Journal of Materials Research and Technology (Jul 2023)
Microstructure-based 3D finite element modeling of deformation and damage of (ZrB2+B4C)/6016Al hierarchical composites
Abstract
In this study, the mechanical behavior, with dislocation “punched zone” (strengthened microzone by particles) emphasis on the damage mechanisms of (ZrB2+B4C)/6016Al hierarchical composites was studied by both experiments and finite element analysis. The experimental results show that the introduction of nanoparticles is an effective strategy to strengthen work hardening ability, as well as the tensile mechanical property of the hierarchical composites. Establishing the microstructure-based three-dimensional (3D) finite element model considered the reinforcement distribution and the dislocation “punched zone” of the matrix, which was identified by the nano-indentation test. The model was employed to reveal the deformation behavior and damage mechanism of the (ZrB2+B4C)/6016Al hierarchical composites by analyzing the stress and strain distributions.
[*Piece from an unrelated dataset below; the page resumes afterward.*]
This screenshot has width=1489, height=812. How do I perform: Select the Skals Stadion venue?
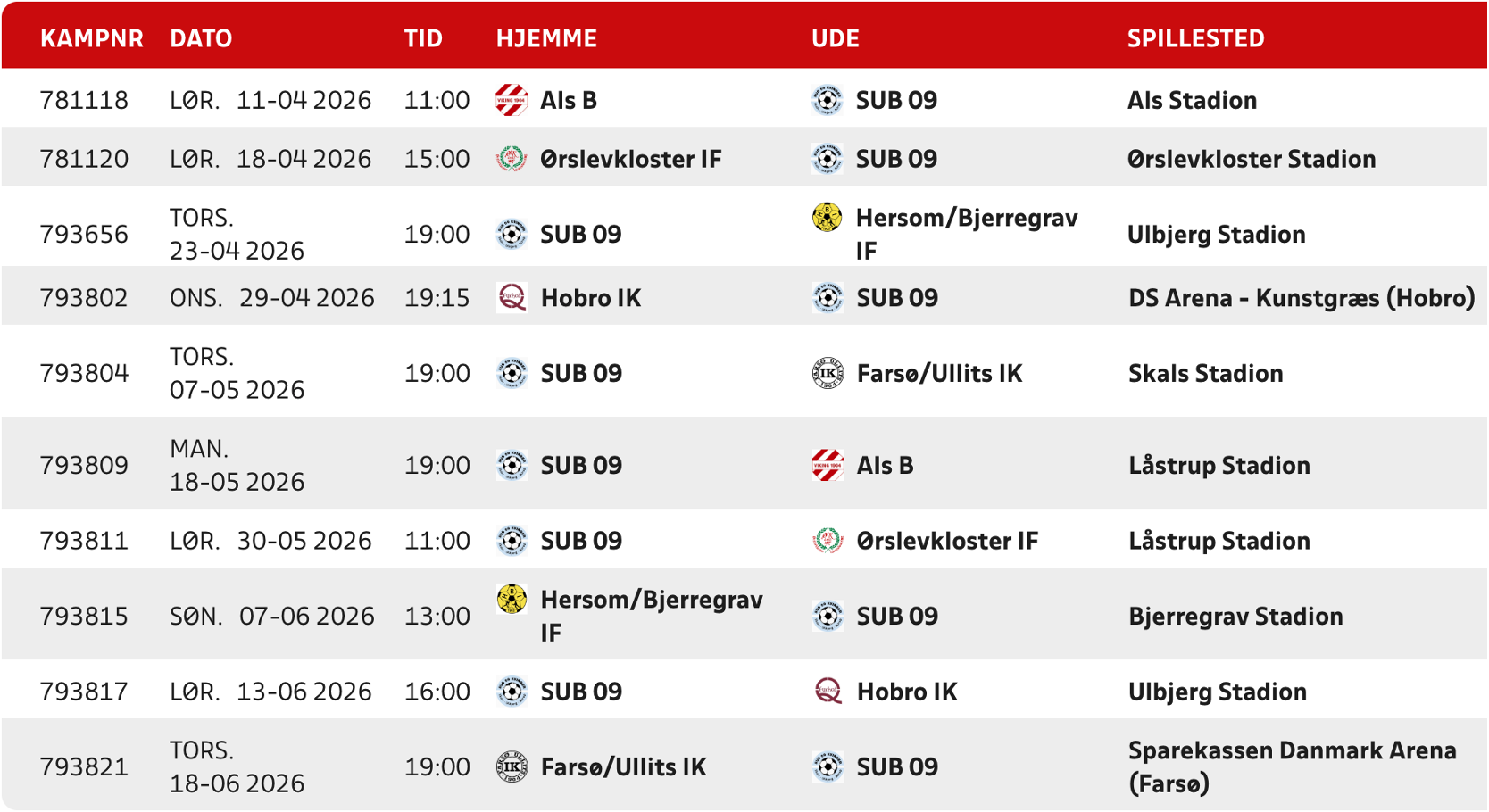coord(1205,373)
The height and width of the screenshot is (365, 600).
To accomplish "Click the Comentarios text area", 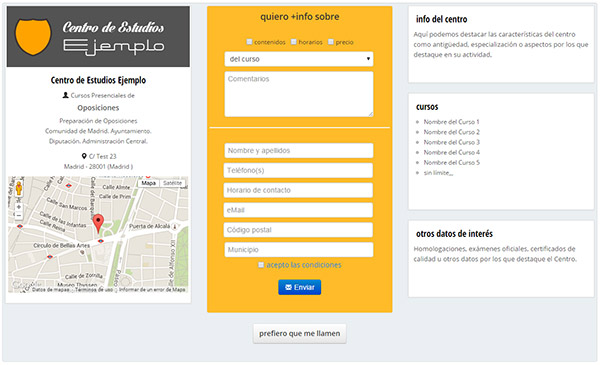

The elastoplastic response behavior simulation was conducted by changing the content of both reinforcements to accurately predict the composites' mechanical properties. This work proposes the strategy of introducing nano reinforcements to the unreinforced zone in traditional particle reinforced metal matrix composites (PRMMCs) to improve the microzone coordinated deformation as well as provides a reference for studying and optimizing the mechanical property of hierarchical composites via microstructure-based modeling.